Jackal, The


Published November 1, 1997

EPPC Online

The Jackal, directed by Michael Caton-Jones, is a formula blockbuster and a complete artistic void. The only interesting thing about it to me was the chance it afforded to spot the trends as to what ingredients go into the formula this year. For example, the macho man who has an on-screen homosexual kiss looks as if it may become a kind of cinematic rite of passage since Kevin Kline and Tom Selleck showed ’em how in In and Out. Here Bruce Willis, a professional hit man, plants one on a fellow patron of a gay bar where he has sought cover. The kiss is itself just part of his cover, however, which may get him into trouble with the “gay” lobby. The idea is that Willis’s “Jackal,” like Frederick Forsyth’s original, is supposed to be a master of disguise. How odd it is then that Willis, who is not a wooden or one-dimensional actor when he chooses not to be, plays all his disguises with exactly the same pursed lip smirk that is his besetting sin.
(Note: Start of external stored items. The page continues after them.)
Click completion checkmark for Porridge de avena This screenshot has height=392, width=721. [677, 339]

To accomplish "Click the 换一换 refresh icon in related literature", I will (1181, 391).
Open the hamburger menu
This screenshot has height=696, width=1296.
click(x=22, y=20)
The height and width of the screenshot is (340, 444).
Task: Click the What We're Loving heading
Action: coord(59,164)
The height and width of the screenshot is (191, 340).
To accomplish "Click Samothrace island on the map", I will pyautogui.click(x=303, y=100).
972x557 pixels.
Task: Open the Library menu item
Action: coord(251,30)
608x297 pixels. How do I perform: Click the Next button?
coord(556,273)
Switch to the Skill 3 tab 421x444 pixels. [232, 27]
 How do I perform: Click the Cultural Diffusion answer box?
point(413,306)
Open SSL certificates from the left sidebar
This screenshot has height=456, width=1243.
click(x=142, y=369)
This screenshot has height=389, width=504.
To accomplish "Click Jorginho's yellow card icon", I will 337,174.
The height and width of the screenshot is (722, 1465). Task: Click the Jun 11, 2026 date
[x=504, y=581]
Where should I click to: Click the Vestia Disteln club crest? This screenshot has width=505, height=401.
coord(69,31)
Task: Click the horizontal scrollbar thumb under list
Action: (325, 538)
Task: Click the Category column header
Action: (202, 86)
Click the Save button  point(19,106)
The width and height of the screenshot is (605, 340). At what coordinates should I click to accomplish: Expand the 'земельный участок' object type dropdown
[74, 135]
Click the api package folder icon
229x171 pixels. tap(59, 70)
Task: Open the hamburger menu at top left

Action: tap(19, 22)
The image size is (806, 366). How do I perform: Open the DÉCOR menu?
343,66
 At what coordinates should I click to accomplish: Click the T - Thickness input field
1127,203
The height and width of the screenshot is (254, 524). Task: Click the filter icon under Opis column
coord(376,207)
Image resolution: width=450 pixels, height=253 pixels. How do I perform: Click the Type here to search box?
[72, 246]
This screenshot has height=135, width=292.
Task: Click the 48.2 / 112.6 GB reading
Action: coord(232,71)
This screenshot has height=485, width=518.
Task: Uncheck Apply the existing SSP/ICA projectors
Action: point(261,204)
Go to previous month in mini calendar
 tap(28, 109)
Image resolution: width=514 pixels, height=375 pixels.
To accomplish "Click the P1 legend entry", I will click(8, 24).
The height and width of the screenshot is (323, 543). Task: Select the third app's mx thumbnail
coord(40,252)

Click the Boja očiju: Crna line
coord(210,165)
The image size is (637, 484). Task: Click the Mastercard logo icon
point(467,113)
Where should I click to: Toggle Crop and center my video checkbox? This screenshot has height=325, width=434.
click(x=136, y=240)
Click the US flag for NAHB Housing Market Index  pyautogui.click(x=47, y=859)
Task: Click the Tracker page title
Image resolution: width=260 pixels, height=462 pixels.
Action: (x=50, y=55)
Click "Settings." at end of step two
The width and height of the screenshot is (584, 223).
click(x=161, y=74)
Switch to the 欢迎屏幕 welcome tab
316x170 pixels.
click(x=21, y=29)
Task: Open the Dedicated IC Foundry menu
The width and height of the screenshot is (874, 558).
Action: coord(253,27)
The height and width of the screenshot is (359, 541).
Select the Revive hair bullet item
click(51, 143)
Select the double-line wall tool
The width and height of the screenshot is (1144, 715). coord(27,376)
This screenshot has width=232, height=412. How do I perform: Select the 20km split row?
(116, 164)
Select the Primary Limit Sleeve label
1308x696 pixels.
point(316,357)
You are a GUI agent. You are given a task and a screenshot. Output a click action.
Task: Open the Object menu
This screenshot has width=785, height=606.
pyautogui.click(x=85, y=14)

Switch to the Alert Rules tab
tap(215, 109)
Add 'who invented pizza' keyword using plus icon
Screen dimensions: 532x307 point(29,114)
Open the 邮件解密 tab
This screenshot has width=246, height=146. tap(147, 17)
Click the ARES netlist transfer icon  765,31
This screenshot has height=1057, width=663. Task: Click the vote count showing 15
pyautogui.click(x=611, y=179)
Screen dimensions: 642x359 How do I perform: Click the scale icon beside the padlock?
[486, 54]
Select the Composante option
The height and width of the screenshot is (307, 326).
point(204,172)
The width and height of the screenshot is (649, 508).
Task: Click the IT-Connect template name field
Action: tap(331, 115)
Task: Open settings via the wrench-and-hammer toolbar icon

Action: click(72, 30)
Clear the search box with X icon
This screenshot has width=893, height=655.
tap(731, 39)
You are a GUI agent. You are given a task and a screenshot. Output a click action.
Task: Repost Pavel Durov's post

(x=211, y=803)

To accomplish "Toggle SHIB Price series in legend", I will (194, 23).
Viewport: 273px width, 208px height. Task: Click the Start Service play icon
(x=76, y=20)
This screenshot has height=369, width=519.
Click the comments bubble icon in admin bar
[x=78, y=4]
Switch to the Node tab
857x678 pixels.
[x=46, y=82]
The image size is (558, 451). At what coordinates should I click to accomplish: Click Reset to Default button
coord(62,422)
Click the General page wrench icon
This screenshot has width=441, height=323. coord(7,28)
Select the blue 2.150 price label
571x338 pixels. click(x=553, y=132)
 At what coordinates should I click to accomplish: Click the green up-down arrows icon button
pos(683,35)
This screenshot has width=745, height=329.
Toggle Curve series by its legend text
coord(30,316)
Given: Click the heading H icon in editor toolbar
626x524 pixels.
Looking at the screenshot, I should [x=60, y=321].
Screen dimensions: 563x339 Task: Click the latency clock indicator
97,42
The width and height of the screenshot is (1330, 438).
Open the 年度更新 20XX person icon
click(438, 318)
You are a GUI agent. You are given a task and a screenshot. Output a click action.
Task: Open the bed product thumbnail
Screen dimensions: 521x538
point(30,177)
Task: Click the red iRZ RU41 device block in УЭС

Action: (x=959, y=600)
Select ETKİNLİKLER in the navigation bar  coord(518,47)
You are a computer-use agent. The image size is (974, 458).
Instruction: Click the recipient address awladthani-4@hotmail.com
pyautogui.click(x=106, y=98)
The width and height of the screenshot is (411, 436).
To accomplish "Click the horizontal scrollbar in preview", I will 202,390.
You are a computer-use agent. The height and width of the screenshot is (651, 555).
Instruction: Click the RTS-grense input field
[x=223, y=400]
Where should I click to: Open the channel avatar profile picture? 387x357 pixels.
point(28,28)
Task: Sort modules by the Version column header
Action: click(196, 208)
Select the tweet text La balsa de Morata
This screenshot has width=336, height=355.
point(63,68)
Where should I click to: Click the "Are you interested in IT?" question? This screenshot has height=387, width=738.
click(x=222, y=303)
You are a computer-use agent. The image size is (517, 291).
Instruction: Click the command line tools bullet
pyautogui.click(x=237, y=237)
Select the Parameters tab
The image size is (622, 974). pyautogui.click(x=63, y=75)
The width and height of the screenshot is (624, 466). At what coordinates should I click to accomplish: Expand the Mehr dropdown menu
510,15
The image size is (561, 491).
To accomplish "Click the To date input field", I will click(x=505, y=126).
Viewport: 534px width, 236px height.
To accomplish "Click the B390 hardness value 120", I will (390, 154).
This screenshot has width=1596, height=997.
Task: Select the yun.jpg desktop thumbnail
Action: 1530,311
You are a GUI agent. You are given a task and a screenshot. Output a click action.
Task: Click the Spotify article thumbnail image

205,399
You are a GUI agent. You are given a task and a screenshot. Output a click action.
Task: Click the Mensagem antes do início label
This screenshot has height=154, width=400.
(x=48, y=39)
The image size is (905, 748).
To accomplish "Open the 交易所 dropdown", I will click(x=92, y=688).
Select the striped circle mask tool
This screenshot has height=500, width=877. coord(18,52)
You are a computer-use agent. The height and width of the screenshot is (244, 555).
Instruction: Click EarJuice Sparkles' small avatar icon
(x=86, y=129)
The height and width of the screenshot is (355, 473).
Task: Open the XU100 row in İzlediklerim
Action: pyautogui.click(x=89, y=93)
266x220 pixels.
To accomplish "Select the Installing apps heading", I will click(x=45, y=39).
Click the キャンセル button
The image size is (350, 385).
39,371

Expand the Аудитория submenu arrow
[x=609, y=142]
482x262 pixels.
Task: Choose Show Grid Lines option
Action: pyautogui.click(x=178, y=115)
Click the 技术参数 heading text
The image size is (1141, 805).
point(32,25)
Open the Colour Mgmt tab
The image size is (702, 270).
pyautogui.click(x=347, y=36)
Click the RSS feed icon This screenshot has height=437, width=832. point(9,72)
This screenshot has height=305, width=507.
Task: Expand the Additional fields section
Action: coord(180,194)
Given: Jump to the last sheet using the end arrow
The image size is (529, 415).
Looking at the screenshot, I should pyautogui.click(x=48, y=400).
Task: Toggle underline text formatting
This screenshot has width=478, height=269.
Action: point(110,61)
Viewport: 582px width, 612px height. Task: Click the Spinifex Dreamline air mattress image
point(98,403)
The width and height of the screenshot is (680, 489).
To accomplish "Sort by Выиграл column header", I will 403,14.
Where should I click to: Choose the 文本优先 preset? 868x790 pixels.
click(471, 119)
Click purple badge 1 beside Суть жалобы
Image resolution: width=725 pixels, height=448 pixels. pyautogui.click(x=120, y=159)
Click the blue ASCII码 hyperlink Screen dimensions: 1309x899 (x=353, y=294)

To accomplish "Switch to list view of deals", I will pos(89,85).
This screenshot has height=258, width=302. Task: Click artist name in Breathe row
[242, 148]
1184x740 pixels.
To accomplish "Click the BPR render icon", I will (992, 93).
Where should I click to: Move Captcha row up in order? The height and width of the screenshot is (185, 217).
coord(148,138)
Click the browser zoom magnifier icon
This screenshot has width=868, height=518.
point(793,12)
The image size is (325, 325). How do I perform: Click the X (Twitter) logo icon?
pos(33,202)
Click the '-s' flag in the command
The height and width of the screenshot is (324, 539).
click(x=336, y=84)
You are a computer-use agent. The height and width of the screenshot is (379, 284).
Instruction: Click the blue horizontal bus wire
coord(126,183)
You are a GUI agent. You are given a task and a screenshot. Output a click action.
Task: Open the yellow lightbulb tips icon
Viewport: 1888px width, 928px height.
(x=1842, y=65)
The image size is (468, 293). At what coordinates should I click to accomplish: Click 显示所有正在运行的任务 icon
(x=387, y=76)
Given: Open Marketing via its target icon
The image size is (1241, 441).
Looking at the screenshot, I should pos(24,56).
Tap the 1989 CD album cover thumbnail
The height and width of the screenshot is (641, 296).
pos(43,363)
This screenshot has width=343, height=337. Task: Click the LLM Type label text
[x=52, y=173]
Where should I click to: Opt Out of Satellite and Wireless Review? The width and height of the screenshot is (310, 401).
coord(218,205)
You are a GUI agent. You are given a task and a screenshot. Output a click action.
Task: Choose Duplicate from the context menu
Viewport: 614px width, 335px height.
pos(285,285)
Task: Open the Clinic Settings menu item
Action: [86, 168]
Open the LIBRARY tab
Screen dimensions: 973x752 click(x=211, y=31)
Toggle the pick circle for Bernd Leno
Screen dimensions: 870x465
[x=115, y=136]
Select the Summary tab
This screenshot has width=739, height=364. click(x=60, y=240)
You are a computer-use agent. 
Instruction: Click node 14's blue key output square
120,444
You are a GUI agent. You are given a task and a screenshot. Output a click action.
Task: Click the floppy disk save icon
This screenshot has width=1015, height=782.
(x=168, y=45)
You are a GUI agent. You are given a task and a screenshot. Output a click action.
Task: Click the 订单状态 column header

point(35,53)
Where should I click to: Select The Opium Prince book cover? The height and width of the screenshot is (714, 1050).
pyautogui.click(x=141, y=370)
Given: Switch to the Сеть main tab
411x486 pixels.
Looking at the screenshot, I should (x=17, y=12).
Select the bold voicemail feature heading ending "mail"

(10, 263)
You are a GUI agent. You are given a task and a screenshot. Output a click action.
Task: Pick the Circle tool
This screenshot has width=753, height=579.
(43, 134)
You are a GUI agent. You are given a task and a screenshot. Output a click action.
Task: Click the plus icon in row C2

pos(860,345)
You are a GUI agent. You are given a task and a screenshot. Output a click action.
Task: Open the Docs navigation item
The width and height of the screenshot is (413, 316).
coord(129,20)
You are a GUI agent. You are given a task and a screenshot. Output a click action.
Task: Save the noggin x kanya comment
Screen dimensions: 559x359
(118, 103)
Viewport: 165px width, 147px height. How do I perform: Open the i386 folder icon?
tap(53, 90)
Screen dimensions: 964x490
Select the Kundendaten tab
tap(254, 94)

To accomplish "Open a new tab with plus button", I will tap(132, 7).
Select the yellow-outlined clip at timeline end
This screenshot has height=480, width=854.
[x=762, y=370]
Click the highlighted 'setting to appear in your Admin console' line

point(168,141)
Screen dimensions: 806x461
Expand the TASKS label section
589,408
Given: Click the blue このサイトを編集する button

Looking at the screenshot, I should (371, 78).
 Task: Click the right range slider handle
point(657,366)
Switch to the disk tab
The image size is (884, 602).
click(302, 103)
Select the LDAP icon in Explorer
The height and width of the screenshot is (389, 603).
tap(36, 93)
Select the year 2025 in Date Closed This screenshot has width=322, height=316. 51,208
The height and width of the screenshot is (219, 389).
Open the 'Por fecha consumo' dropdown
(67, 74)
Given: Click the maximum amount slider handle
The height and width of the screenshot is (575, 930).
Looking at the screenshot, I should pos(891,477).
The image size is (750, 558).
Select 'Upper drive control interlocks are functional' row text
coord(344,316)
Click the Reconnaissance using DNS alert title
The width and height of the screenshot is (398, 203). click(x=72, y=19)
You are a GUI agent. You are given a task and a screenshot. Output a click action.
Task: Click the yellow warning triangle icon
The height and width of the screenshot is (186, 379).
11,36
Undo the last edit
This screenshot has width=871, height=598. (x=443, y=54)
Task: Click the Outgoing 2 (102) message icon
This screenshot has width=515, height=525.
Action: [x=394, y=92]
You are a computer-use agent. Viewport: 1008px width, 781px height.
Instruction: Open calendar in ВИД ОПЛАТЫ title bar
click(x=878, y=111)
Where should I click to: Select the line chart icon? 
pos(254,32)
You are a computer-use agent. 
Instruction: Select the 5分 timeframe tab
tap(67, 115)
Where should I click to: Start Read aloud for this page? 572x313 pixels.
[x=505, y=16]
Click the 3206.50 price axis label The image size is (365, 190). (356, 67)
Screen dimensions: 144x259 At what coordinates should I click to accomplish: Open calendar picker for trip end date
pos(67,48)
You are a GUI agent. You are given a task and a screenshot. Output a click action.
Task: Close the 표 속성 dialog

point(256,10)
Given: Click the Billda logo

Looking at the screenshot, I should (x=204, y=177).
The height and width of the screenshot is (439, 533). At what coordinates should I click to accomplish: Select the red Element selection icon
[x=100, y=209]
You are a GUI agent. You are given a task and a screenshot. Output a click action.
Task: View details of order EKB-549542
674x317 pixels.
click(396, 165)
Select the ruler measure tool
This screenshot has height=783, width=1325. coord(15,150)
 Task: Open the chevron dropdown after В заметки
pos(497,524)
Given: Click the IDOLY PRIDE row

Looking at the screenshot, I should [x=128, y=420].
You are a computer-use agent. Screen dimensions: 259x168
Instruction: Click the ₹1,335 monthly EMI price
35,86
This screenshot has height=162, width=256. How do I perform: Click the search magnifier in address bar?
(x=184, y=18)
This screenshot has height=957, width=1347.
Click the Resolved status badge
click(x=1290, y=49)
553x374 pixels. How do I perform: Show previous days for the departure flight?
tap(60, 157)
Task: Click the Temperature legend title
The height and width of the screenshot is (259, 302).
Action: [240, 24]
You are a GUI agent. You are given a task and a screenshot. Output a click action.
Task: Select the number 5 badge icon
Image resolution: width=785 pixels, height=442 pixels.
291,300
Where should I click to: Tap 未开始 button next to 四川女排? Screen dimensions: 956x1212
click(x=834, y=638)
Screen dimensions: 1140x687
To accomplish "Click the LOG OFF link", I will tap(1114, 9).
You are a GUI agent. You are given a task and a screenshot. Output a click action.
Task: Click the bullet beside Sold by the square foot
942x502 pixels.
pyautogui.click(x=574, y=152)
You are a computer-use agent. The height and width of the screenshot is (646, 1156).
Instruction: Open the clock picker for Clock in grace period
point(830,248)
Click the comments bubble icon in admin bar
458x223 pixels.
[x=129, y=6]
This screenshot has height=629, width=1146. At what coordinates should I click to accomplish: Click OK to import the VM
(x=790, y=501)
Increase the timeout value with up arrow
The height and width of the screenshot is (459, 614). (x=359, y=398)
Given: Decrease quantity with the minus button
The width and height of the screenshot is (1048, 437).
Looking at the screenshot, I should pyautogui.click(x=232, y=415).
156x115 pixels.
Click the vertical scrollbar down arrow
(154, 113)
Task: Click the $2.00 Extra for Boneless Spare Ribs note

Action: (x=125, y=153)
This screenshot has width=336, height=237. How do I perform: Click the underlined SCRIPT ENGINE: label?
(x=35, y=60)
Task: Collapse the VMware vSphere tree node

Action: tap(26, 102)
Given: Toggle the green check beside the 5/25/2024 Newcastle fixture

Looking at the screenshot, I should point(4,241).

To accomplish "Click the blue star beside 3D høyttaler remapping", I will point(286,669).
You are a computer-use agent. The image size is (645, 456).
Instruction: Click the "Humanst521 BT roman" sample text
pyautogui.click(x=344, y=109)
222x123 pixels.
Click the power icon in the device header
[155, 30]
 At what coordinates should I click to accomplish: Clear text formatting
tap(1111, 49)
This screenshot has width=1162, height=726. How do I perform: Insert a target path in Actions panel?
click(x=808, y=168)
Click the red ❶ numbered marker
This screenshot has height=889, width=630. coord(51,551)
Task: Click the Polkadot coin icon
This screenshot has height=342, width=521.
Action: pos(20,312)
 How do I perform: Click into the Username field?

I guess he thinks it looks cold and ruthless. But a child could see through the alleged disguises.

Another sign of the times is IRA chic (that’s Irish Republican Army, not Individual Retirement Account). Richard Gere appears here as the alleged IRA “sharpshooter” Declan Mulqueen with an Irish accent as hokey as Bruce Willis’s disguises. Even Brad Pitt, in The Devil’s Own, managed to sound almost like a real Irishman. What? Can’t Gere afford Pitt’s dialect coach? Declan, who is careful to specify that he is not one of the kind of IRA men who blow people up, is so romantic a hero that he not only saves the day against the Jackal but takes over the direction of FBI operations (another movie fashion: the FBI are the biggest bunch of incompetents who ever shouldered a holster) which result in the saving of the First Lady from the Jackal’s assassination attempt. But he doesn’t have to kiss a man on screen.

And then there is Tough Gal chic. Wherever the movie bullets are flying these days and the macho men, having given over kissing each other, are at last getting down to the fighting, you always find a woman or two like Diane Venora as Major Valentina Koslova, Russian mafia-buster (as opposed to bustier) now teamed up with the FBI—a woman who, says Sidney Poitier (the movie’s one sympathetic Fed) single-handedly “ends the debate on women in combat.” Guess which side she ends it on? Here there’s another gal too, Isabella (Mathilda May), a similarly noble Basque separatist who is Declan’s former lover and now a suburban housewife. These two lovable terrorists have a common grudge against the Jackal because he once caught them in a trap and shot Isabella when she was pregnant with Declan’s child. Only the child was killed. Do you think these two will meet in a final showdown with the Jackal? And what do you think will happen if they do?

But for all the fashionable elements on display in this movie—which also include an assortment of ugly, ruthless and very rich thugs purporting to belong to the Russian mafia, a gleaming, computer-controlled machine gun grotesquely overqualified for its evil purpose, and the real-life Larry King interviewing the fictional First Lady—there is one very unfashionable bit. This comes as the Jackal tells one of his many victims before she dies to “Tell Declan he can’t protect his women.” Golly! Not only a murderer but a male chauvinist as well! But instead of having the dying woman leap up and knock the man down with a couple of well-placed karate kicks— “Who says we need protecting” ? she could shout; or “Who says we’re his?”—she merely expires, leaving the unfashionably gallant Declan to his anguish over the taunt. Likewise, Declan doesn’t bolt when let out of jail to help catch the Jackal because he gave his word.

Such chivalry is clearly not only out-of-fashion but desperately old-fashioned. You’d think that it could get such a cutting edge spectacle as this is into a lot of trouble. But the one good thing about this otherwise wholly lamentable picture is that showing women being protected and men keeping their word doesn’t seem to have damaged it at the box office.